[[ PROVIDED ENTRIES open ]]

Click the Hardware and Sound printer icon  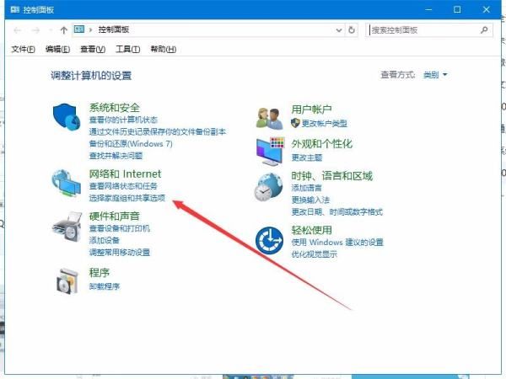[66, 227]
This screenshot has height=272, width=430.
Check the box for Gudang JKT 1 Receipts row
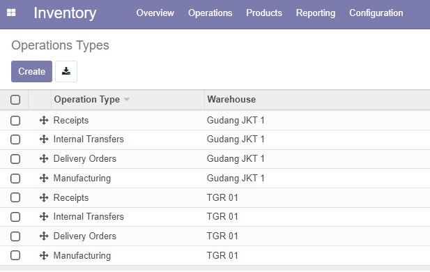click(x=15, y=121)
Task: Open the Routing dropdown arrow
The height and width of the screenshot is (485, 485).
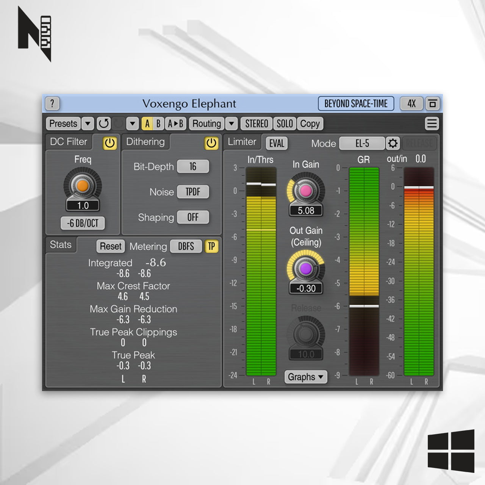Action: click(232, 124)
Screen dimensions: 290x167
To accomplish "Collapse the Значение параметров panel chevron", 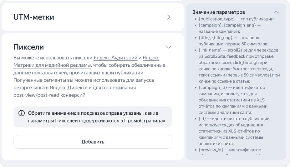I will [x=276, y=12].
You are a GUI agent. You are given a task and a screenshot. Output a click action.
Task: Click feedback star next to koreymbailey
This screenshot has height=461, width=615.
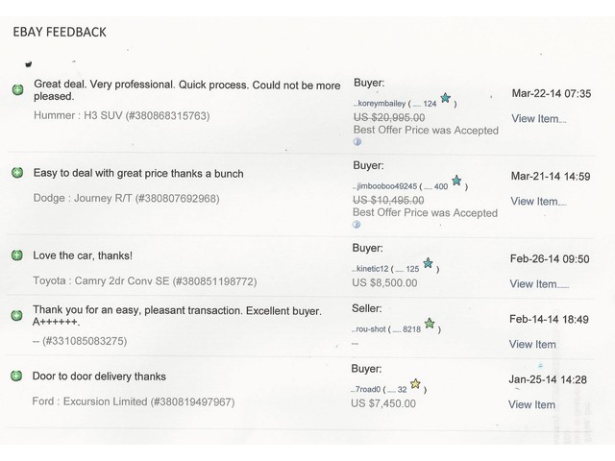coord(446,99)
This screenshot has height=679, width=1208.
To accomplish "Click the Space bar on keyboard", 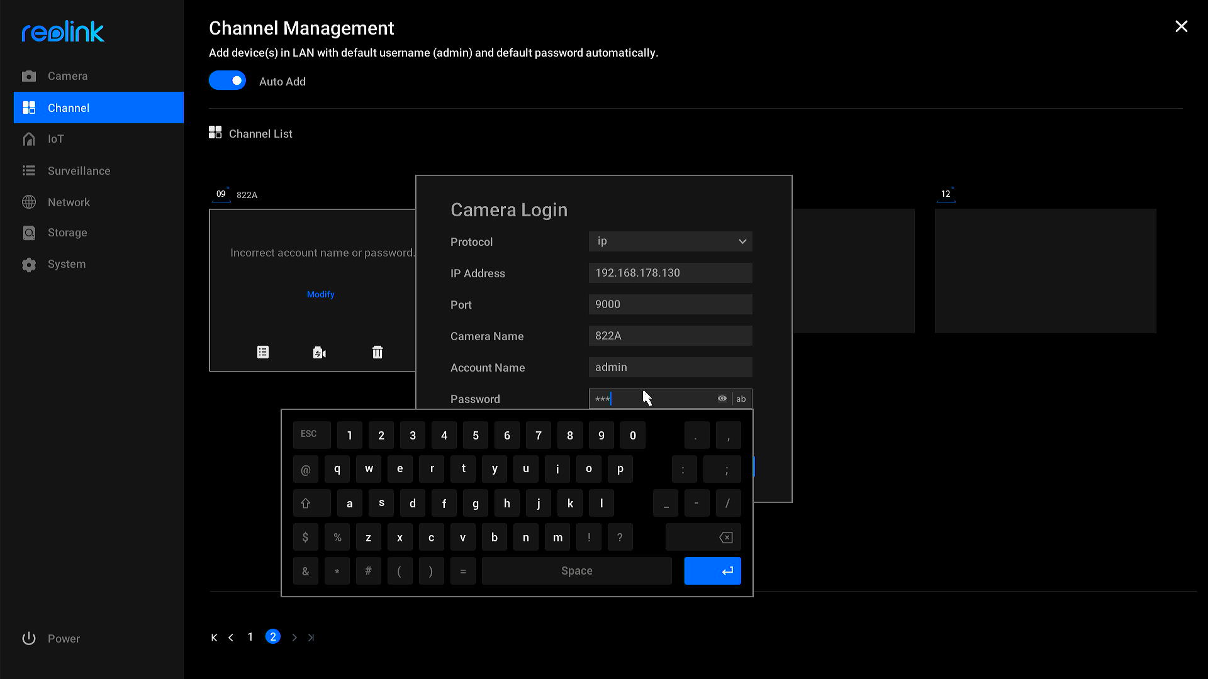I will (x=576, y=570).
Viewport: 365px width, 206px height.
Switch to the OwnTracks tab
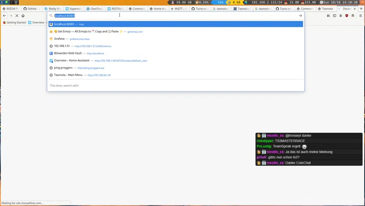tap(95, 9)
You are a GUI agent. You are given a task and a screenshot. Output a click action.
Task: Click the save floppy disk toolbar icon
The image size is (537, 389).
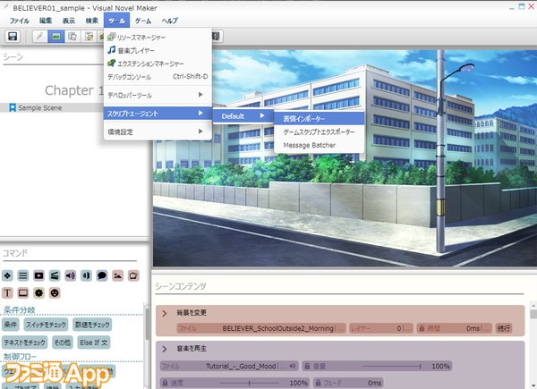coord(13,37)
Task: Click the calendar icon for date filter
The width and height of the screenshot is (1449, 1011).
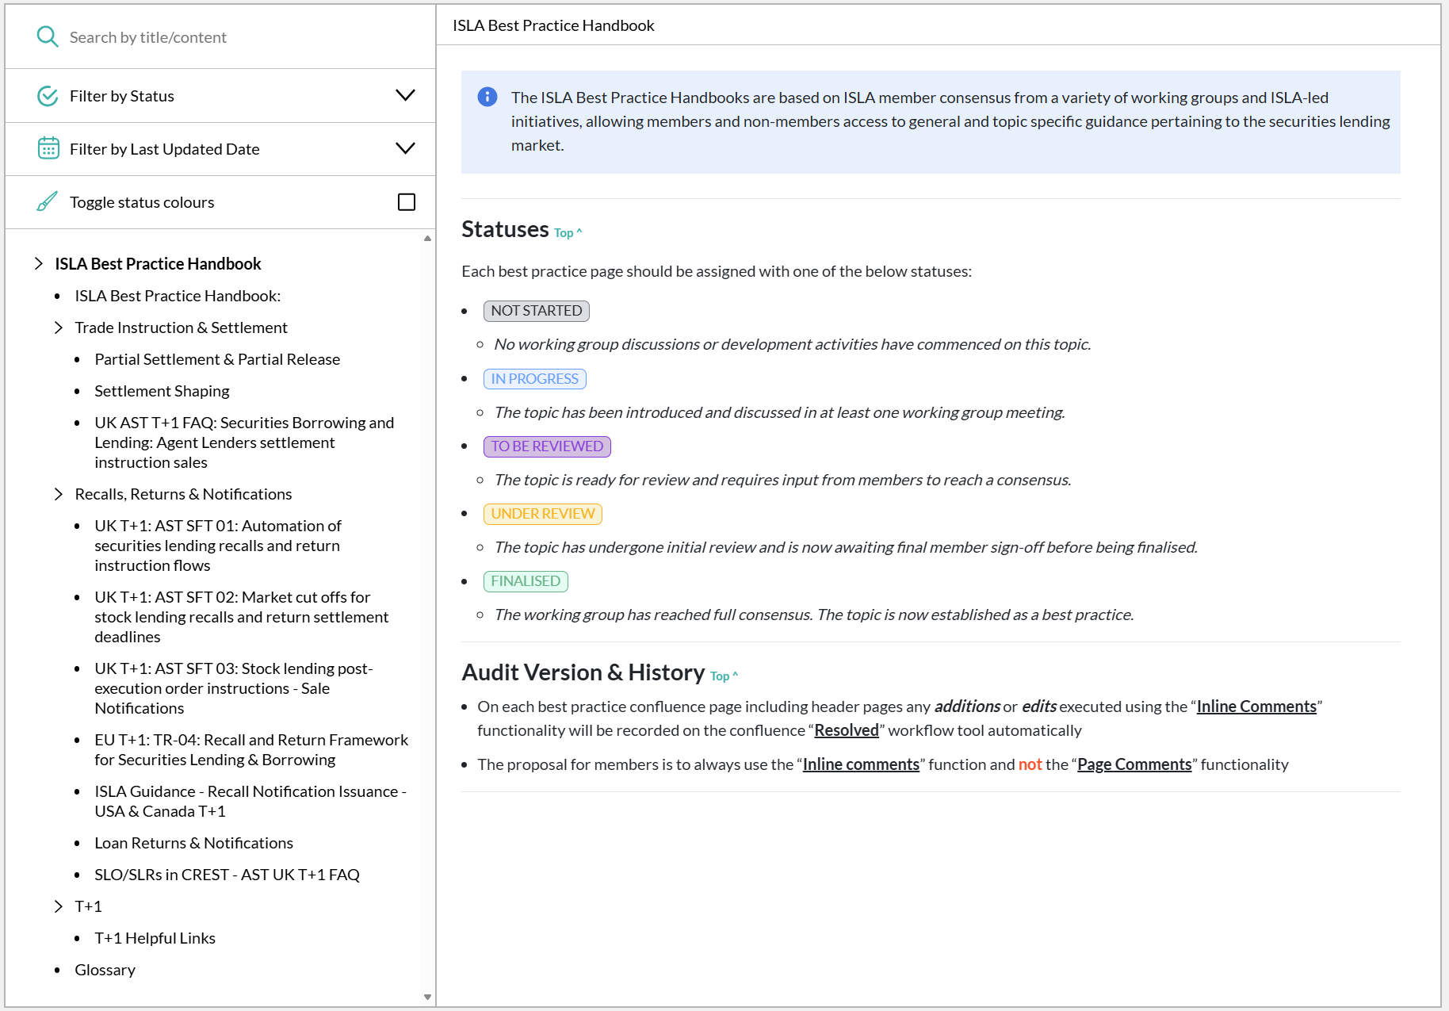Action: pos(48,149)
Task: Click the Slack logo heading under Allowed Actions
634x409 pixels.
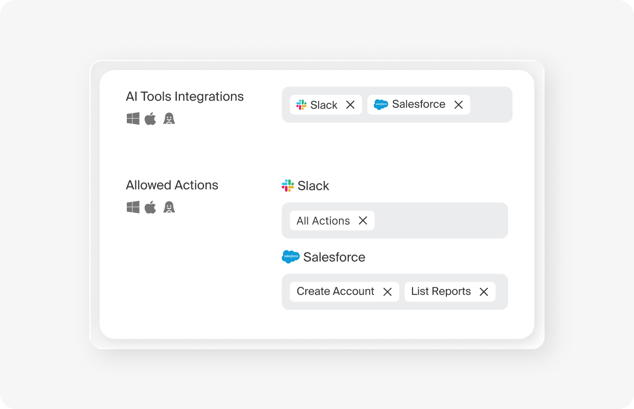Action: [x=288, y=186]
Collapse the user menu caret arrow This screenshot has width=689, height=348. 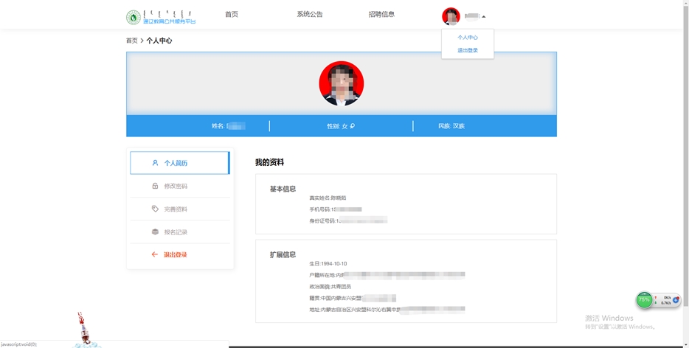484,16
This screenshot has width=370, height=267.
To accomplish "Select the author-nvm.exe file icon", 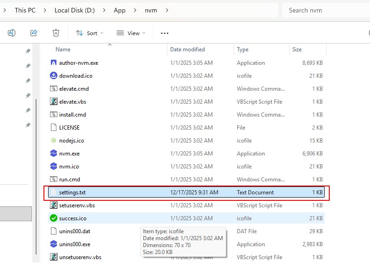I will 53,63.
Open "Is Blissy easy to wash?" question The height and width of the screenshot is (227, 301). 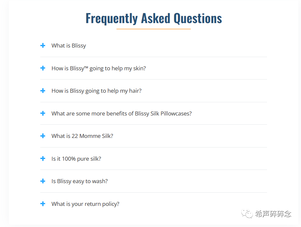pos(80,181)
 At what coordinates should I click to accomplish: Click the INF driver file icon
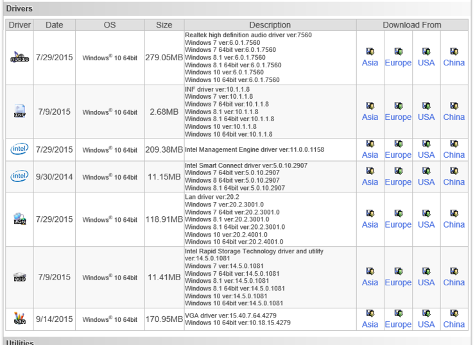pyautogui.click(x=20, y=112)
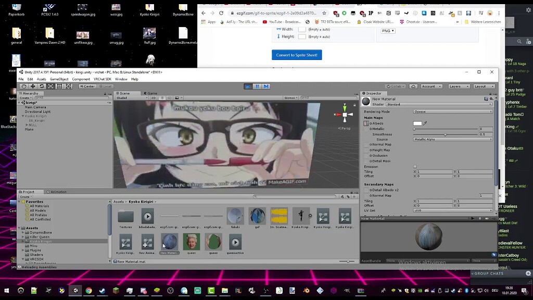Enable the Normal Map checkbox
The image size is (533, 300).
(x=366, y=144)
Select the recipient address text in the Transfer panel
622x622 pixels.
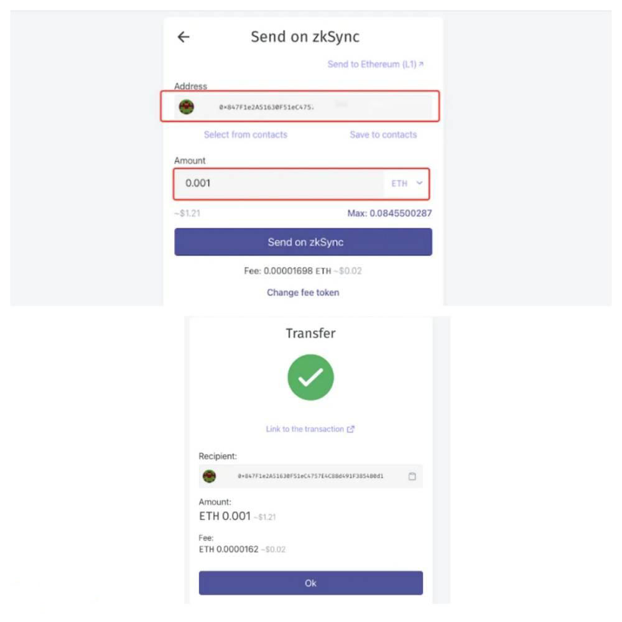(x=310, y=476)
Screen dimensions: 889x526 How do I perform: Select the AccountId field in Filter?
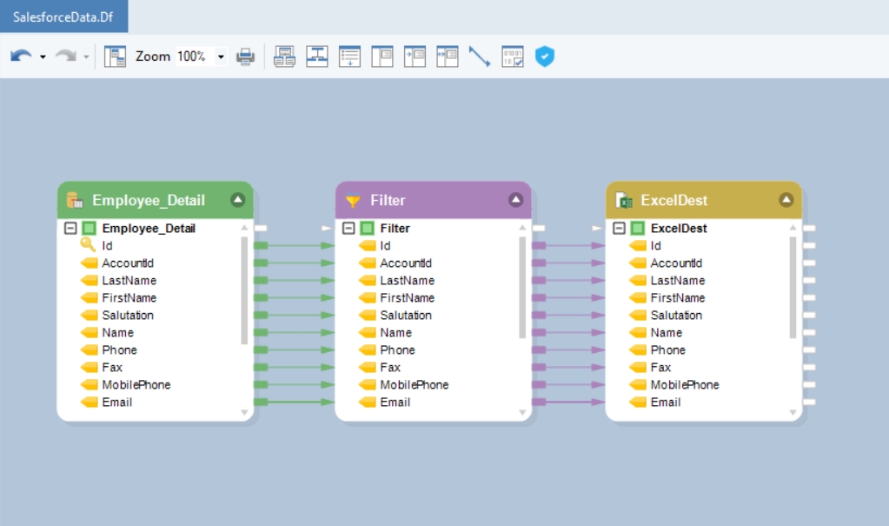click(405, 263)
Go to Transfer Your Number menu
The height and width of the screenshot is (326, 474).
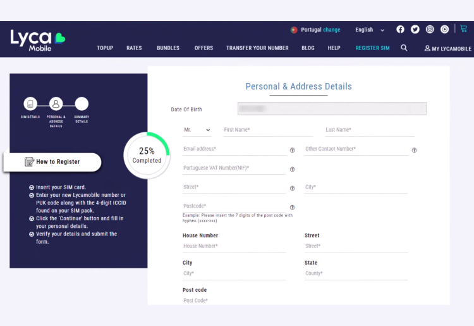(257, 48)
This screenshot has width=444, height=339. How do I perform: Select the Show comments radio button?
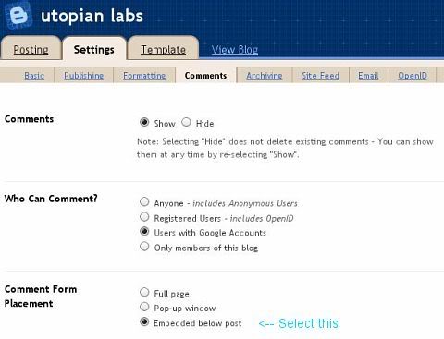(144, 122)
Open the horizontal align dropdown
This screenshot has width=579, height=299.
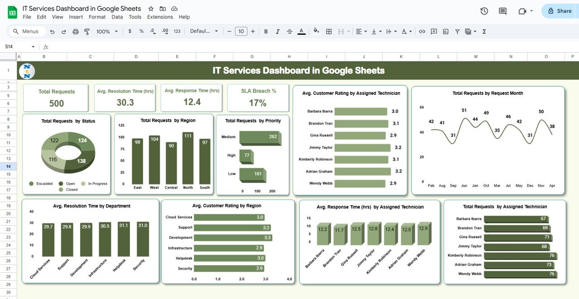tap(361, 31)
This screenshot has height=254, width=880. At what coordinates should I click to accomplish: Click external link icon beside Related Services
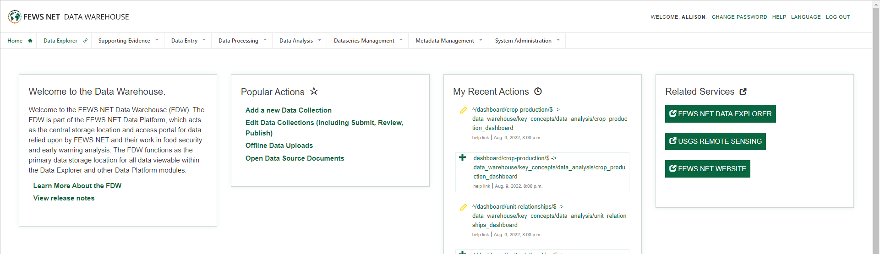point(743,92)
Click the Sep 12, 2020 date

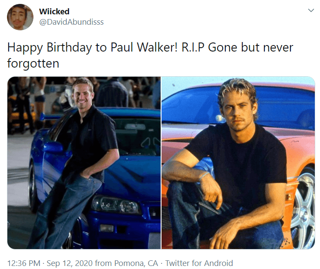(69, 263)
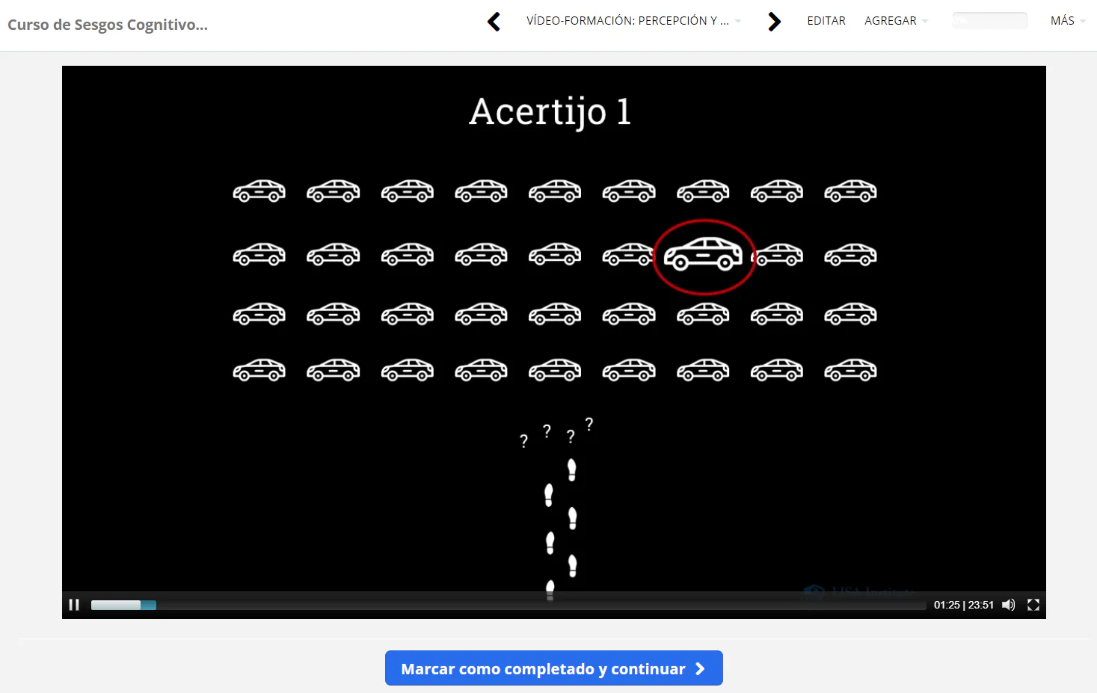Image resolution: width=1097 pixels, height=693 pixels.
Task: Mute the video using the speaker icon
Action: click(1008, 605)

[[ PROVIDED ENTRIES closed ]]

**WHAT TO DO:** Leaving the pictures out, transcribe word for word the lines from the one with "At what coordinates should I click to accomplish: Click the" to the end of the material above, inclusive, and nothing else.

**TASK OUTPUT:**
 At what coordinates should I click to accomplish: Click the INF driver file icon
pyautogui.click(x=20, y=112)
Enable the Normal Map checkbox
The image size is (533, 300).
(x=366, y=144)
Select the recipient address text in the Transfer panel
622x622 pixels.
(x=310, y=476)
Screen dimensions: 889x526 How do I perform: Select the AccountId field in Filter?
click(405, 263)
Go to Transfer Your Number menu
The height and width of the screenshot is (326, 474).
(257, 48)
This screenshot has width=444, height=339. How do I perform: Select the Show comments radio button?
(144, 122)
Open the horizontal align dropdown
This screenshot has width=579, height=299.
tap(361, 31)
This screenshot has height=254, width=880. At what coordinates should I click to accomplish: Click external link icon beside Related Services
point(743,92)
Click the Sep 12, 2020 date

(69, 263)
Image resolution: width=1097 pixels, height=693 pixels.
Task: Mute the video using the speaker icon
Action: click(1008, 605)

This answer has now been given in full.